Requirement: Below are lines of data; count those containing the word "list" and write nothing but the number.

Material to process: Begin

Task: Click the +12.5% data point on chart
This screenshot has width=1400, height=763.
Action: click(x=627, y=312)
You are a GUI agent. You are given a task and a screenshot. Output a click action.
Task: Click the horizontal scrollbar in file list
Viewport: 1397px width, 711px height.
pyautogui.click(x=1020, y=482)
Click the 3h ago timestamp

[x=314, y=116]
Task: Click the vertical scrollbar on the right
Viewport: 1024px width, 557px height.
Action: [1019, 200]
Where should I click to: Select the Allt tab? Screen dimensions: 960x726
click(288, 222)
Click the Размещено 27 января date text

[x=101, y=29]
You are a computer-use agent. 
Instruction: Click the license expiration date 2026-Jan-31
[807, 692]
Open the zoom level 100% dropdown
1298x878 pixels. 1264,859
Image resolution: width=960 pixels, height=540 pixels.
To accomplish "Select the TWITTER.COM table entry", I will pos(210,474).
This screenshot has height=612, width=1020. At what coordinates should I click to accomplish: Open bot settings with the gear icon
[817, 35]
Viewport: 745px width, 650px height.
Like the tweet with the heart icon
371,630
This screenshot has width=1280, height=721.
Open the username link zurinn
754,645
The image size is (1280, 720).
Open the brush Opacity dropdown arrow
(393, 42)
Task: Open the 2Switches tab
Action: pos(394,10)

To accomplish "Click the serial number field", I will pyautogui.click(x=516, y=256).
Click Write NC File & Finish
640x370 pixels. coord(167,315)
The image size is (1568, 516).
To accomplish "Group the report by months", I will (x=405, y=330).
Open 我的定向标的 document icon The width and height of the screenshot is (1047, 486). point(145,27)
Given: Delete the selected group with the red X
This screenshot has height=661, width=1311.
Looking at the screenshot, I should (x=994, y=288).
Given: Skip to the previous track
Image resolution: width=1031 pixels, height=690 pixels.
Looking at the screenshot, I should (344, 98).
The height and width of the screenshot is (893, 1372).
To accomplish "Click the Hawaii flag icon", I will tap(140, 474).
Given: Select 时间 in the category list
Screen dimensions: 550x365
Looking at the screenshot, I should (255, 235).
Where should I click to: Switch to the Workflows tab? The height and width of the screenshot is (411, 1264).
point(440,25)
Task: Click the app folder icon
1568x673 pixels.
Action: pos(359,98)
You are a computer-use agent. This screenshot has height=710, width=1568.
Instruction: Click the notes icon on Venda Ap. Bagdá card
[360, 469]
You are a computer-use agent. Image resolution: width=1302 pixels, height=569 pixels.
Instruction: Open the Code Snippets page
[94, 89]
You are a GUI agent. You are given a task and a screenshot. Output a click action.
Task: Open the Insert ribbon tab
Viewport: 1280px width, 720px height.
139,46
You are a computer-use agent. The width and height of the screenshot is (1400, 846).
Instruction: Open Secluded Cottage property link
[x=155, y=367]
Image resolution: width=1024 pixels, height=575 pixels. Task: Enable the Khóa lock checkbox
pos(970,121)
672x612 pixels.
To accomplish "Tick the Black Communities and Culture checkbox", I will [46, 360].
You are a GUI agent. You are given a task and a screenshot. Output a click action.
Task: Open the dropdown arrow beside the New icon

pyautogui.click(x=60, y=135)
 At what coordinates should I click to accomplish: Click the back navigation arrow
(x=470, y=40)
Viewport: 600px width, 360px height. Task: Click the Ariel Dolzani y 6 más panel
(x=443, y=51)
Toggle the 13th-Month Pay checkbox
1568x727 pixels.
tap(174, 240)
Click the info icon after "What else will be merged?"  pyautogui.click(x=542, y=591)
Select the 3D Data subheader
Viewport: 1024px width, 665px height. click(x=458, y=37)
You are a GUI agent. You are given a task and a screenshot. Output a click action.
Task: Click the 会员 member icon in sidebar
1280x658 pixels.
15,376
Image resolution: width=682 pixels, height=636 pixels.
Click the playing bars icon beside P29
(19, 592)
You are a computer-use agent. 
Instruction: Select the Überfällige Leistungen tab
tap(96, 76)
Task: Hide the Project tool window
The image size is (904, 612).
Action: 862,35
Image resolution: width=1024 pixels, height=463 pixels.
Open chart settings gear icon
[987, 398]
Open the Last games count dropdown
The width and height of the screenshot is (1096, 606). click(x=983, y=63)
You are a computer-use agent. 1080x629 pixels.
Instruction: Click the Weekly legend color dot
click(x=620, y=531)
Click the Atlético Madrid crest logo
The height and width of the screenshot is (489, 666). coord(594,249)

Material to process: End

Output for this exercise: 2